[[ INFORMATION, beginning ]]
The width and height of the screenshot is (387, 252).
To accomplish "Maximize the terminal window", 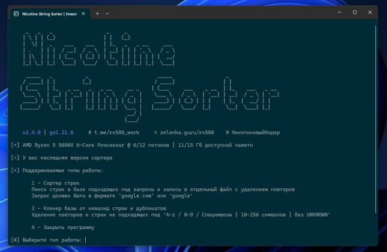I will tap(355, 12).
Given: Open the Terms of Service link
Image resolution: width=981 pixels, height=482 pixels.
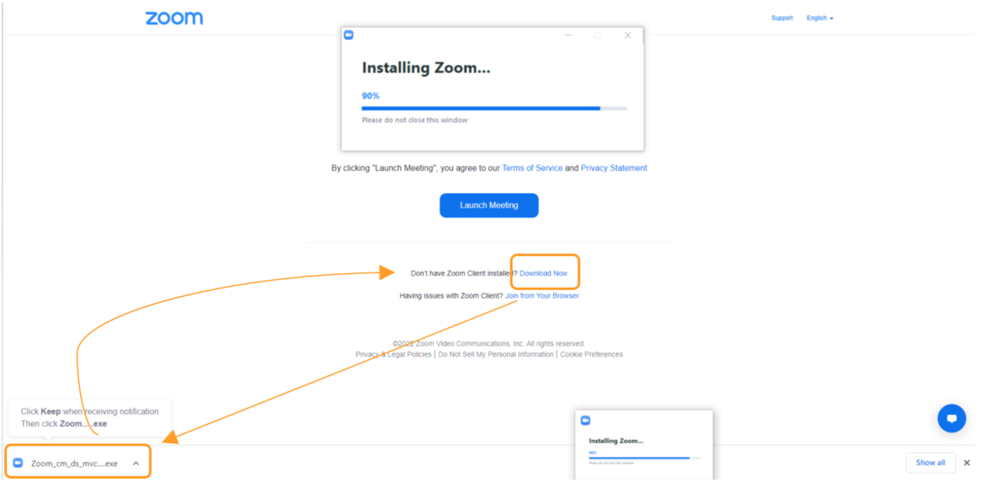Looking at the screenshot, I should [532, 168].
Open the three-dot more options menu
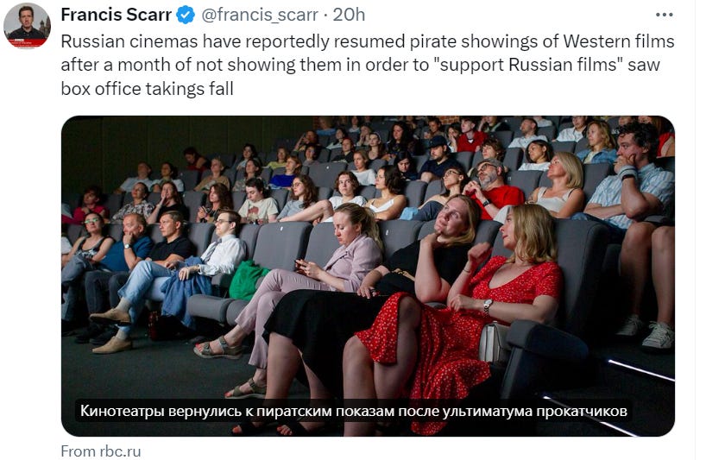The image size is (725, 460). pyautogui.click(x=664, y=16)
[[ INFORMATION, end ]]
# [ACTIVITY]
Give back exactly the lines from the line with "Image resolution: width=981" through the final line of the entries above, and keep pictures out of the copy.

# [RESULT OF THE EXERCISE]
Image resolution: width=981 pixels, height=482 pixels.
Looking at the screenshot, I should [532, 168].
Open the three-dot more options menu
The image size is (725, 460). pyautogui.click(x=664, y=16)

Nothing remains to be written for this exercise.